Figure 1.

Inhibition of DHODH suppresses cell proliferation and promotes cell death in cervical cancer cells. (A) The expression level of DHODH protein in human cervical cancer tissues and adjacent non-tumor tissues was measured by IHC staining. Scale bar = 100 μm. IHC scores were used to analyze the experimental results. *** p < 0.001 compared to the normal tissues. (B) The efficacy of DHODH knockdown in CaSki and HeLa cells was measured by Western blotting.

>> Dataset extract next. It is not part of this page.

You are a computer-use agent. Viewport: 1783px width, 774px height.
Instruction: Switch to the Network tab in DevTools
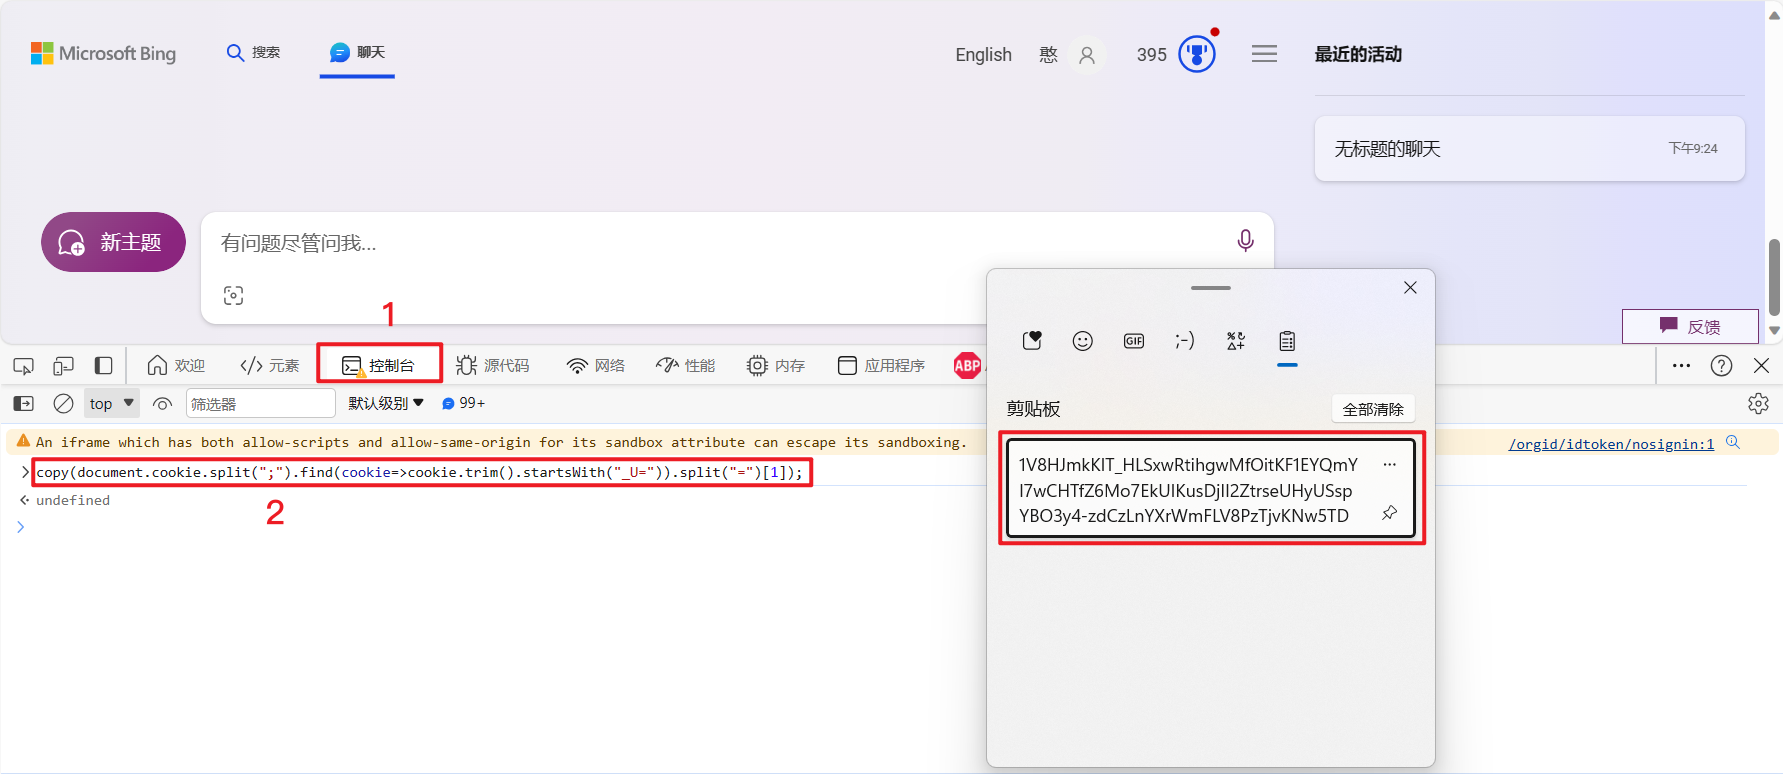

The relative expression of DHODH was calculated by ImageJ software in each group (n = 3). ** p < 0.01, *** p < 0.001 compared to the control group. (C) The effect of DHODH knockdown on cell viability was measured by CCK-8 assays in cervical cancer cells. *** p < 0.001 compared to the control group. (D) The effect of DHODH knockdown on clonogenicity was measured by the colony formation assay in cervical cancer cells. (E) Sensitivity to brequinar (BQR) was assessed using the CCK-8 assay in CaSki and HeLa cells treated with BQR (0, 0.01, 0.1, 1, 10, 100 μM) for 24, 48 and 72 h. (F) The effect of BQR (0.7 μM for CaSki cells; 0.3 μM for HeLa cells) on cell death was assessed by the flow cytometry analysis through PI staining. *** p < 0.001 compared to the control group.